People with scalp or neck melanomas die at nearly twice the rate of people with melanoma elsewhere on the body, including the face or ears, researchers at the University of North Carolina at Chapel Hill have found.
The analysis of 51,704 melanoma cases in the US confirms that survival rates differ depending on where skin cancer first appears. Those with scalp or neck melanomas die at a rate 1.84 times higher than those with melanomas on the extremities, after controlling for the possible influences of age, gender, tumor thickness and ulceration.
Nancy Thomas, the study's senior author, recommends that physicians pay special attention to the scalp when examining patients for signs of skin cancer. "Only 6% of melanoma patients present with the disease on the scalp or neck, but those patients account for 10% of melanoma deaths. That's why we need to take extra time to look at the scalp during full-skin examinations."
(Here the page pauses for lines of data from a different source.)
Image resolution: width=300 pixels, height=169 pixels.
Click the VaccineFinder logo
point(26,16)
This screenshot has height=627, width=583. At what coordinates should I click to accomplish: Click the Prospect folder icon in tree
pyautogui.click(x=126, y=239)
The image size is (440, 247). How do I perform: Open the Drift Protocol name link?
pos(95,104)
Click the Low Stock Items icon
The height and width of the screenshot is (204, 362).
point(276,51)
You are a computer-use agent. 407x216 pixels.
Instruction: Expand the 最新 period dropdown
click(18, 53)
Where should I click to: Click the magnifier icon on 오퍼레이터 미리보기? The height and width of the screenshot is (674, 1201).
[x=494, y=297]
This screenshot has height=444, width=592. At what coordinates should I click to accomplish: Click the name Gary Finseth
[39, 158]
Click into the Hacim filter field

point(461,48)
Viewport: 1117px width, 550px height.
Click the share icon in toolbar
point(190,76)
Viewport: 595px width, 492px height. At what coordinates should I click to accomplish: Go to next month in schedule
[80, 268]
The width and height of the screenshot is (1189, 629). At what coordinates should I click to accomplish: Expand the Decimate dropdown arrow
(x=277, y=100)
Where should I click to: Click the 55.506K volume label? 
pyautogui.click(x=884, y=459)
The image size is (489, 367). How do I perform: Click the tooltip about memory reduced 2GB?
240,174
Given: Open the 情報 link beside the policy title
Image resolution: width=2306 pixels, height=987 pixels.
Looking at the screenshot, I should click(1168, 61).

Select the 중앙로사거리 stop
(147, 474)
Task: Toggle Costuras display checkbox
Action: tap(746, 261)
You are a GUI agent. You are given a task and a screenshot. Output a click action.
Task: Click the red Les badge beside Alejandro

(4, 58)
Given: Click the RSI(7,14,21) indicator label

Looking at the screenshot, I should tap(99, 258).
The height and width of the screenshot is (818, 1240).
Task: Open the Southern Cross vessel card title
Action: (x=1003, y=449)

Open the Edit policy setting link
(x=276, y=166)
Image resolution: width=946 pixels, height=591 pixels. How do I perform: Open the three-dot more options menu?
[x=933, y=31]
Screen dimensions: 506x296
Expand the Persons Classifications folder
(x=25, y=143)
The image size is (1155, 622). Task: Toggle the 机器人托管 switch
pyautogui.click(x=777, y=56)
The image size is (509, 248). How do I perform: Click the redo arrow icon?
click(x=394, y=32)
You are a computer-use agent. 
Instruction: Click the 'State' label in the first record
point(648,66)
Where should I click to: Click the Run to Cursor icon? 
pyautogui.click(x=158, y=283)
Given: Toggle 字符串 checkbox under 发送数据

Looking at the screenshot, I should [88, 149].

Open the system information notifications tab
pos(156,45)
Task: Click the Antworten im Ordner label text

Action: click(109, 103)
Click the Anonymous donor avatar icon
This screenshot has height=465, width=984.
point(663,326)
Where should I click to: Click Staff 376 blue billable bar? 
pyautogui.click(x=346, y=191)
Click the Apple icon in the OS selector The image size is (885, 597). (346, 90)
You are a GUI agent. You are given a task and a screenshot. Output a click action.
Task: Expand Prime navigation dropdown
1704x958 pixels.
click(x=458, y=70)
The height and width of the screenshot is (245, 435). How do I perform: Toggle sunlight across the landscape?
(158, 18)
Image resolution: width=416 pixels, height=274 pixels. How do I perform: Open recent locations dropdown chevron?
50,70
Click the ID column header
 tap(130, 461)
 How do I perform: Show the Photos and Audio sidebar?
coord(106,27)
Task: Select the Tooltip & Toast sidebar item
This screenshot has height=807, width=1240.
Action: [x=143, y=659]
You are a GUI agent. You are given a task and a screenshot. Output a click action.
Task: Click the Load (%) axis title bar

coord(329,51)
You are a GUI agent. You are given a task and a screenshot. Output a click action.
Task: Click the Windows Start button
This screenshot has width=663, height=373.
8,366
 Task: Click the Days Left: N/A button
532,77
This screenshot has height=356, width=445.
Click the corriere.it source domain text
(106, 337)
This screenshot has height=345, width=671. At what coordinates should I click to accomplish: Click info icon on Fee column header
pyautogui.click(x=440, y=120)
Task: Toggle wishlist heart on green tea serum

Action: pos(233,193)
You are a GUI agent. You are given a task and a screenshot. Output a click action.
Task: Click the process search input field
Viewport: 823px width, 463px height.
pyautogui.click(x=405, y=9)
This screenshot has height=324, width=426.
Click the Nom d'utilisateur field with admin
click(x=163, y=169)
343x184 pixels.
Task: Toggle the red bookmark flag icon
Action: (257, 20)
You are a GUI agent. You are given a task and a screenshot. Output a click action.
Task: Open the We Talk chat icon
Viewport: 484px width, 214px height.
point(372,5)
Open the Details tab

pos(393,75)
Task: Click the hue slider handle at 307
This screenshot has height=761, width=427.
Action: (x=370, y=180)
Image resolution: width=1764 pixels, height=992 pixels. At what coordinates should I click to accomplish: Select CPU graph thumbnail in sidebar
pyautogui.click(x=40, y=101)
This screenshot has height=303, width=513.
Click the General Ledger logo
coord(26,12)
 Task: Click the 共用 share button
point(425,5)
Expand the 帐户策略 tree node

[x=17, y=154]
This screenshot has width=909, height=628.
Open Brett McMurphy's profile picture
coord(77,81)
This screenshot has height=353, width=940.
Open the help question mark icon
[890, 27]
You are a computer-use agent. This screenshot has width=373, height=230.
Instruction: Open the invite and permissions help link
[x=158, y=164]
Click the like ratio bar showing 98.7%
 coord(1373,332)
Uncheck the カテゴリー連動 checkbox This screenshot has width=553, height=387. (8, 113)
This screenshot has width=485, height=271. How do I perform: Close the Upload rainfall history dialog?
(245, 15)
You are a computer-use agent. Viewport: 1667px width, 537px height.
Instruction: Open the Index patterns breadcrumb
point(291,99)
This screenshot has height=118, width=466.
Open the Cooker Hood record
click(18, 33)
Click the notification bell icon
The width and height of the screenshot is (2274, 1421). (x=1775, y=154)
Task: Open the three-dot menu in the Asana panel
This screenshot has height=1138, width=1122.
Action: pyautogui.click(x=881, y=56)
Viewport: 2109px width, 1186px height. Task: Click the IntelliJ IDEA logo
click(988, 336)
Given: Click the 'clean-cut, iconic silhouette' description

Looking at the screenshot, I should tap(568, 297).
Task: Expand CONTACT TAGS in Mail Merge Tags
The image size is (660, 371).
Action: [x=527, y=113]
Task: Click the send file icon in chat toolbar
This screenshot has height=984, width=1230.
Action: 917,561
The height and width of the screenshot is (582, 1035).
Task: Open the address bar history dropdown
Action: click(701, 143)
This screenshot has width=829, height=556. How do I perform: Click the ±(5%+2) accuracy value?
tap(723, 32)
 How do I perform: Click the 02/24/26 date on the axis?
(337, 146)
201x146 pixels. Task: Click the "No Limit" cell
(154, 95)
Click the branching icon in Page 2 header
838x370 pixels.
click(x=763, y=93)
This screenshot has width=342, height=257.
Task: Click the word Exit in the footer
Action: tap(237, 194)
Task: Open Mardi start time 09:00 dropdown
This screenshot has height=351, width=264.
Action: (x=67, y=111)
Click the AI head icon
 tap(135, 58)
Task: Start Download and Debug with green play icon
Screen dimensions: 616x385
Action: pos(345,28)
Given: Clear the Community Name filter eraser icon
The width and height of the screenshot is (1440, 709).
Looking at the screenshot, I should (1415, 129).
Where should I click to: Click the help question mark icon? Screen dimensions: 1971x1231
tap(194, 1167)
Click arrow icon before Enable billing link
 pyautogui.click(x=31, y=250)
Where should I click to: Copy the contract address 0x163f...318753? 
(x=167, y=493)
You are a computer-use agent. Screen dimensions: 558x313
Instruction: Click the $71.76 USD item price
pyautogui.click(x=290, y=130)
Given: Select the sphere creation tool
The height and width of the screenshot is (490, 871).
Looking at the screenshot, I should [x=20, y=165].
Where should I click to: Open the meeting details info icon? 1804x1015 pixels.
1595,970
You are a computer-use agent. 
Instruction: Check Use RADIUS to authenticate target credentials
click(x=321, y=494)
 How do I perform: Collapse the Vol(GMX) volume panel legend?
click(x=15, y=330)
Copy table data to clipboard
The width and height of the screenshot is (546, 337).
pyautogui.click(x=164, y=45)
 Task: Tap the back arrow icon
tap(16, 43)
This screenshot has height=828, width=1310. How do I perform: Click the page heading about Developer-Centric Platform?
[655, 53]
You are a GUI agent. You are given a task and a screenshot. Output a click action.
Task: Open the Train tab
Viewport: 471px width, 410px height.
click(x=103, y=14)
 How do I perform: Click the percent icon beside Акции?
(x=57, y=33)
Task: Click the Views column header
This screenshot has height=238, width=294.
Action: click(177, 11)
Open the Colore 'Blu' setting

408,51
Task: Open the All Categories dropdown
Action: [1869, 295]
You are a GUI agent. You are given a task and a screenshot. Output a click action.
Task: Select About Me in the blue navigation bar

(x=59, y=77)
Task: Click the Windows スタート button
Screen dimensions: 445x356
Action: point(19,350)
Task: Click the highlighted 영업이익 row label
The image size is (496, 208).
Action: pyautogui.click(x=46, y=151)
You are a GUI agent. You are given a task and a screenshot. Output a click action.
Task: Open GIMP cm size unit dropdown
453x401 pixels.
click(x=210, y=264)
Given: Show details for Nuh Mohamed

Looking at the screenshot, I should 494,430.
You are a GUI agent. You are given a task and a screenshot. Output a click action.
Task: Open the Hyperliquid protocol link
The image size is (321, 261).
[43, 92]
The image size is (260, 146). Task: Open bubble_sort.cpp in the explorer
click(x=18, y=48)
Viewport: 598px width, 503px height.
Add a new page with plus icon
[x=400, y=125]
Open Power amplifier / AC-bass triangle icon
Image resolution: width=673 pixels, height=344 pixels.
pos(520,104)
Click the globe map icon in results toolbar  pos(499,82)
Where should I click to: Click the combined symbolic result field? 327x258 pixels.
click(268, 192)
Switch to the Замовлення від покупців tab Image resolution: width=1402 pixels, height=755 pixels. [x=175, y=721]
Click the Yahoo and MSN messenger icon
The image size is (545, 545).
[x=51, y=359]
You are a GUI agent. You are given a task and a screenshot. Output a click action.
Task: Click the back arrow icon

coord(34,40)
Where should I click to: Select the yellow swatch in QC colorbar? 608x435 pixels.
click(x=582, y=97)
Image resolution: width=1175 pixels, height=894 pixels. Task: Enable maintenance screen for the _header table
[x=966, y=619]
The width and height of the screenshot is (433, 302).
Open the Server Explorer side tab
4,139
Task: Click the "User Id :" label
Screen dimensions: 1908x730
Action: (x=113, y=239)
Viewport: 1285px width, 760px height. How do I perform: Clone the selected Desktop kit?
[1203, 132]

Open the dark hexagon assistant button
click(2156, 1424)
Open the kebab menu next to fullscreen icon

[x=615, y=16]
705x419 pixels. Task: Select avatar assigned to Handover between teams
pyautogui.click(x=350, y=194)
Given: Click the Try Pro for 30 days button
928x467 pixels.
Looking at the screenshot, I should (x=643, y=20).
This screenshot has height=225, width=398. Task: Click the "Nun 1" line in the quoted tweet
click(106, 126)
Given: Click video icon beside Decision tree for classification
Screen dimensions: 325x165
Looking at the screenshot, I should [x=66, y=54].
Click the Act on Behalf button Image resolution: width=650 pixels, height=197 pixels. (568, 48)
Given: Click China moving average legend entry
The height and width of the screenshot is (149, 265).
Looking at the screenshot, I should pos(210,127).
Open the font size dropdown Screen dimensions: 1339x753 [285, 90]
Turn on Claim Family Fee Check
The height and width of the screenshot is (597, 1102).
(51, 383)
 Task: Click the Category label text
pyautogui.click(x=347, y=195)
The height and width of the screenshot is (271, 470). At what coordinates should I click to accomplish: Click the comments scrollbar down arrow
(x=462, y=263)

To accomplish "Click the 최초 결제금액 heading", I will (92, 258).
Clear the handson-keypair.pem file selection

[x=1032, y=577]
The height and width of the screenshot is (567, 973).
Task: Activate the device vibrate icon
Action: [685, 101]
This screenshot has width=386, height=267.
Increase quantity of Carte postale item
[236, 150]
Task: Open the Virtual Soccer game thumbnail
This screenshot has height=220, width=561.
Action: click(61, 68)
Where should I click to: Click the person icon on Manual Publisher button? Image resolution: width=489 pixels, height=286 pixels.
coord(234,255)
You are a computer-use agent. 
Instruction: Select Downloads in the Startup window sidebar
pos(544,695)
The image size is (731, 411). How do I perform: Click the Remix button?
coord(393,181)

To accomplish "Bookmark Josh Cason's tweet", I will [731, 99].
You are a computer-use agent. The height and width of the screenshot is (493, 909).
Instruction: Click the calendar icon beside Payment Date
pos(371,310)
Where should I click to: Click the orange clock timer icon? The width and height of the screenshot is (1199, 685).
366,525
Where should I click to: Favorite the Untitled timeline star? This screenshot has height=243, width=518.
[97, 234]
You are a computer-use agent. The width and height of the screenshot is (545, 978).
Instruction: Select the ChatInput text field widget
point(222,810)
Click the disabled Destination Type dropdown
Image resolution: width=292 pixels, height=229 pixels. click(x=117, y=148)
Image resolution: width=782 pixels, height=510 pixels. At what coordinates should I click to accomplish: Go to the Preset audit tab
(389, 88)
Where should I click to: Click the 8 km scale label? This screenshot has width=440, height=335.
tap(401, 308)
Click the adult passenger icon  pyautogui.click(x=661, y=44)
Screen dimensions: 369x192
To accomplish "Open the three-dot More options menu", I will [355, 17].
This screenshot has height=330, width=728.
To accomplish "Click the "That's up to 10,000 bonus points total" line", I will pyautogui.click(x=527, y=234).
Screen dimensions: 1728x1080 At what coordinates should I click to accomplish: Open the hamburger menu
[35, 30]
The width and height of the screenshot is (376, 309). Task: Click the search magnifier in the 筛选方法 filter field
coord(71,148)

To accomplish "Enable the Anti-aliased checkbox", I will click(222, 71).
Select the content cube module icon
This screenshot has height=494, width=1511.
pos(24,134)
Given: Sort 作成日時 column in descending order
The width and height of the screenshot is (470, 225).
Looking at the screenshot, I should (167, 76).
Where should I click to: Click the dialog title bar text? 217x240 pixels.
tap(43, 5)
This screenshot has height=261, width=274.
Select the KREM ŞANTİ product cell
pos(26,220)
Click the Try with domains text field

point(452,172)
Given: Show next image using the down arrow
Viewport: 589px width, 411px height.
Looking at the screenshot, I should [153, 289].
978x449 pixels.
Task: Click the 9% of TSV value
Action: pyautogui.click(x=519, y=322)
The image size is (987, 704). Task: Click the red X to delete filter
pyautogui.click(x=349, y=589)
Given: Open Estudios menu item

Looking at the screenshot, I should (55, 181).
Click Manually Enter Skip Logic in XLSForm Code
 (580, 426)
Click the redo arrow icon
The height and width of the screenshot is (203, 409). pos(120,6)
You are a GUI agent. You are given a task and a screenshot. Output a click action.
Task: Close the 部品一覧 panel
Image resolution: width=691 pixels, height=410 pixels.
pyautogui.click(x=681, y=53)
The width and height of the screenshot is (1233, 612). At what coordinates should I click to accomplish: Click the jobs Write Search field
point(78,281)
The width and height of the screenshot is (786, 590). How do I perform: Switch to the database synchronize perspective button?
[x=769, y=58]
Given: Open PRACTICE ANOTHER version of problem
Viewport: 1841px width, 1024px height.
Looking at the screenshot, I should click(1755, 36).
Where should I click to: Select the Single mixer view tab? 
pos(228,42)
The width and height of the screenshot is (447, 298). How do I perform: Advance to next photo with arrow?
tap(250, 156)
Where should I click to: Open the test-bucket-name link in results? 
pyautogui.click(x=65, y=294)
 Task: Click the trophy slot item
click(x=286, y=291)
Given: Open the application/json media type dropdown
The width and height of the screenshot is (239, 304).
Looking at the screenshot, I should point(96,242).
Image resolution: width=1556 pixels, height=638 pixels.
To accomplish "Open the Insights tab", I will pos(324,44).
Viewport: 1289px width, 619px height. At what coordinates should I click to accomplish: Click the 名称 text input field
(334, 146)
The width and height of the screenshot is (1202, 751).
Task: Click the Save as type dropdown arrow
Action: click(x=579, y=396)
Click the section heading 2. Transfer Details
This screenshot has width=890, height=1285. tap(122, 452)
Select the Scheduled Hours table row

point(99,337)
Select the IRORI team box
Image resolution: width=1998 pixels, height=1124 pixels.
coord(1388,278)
The study helps address a controversy among cancer researchers: whether scalp and neck skin cancer is more lethal primarily because it's diagnosed later than other melanomas.
"That was the thinking of a lot of people in the field," Thomas said. But the analysis indicates that the presence of the melanoma on the scalp or neck, in itself, is an indicator of a poorer prognosis.
"We think there's something different about scalp and neck melanomas," Thomas said. "This gives us directions for research to look at tumor cell types in those areas at the molecular level and to see if there are differences. I'm interested in identifying the mutations that drive malignancy."
Melanomas on the extremities or on the face or ears had the best prognosis. The five-year melanoma-specific survival rate for patients with scalp or neck melanomas was 83%, compared with 92% for patients with melanomas at other sites. The 10-year survival rate was 76% for scalp or neck melanomas and 89% for other melanomas.
The results appear in the April issue of the journal Archives of Dermatology.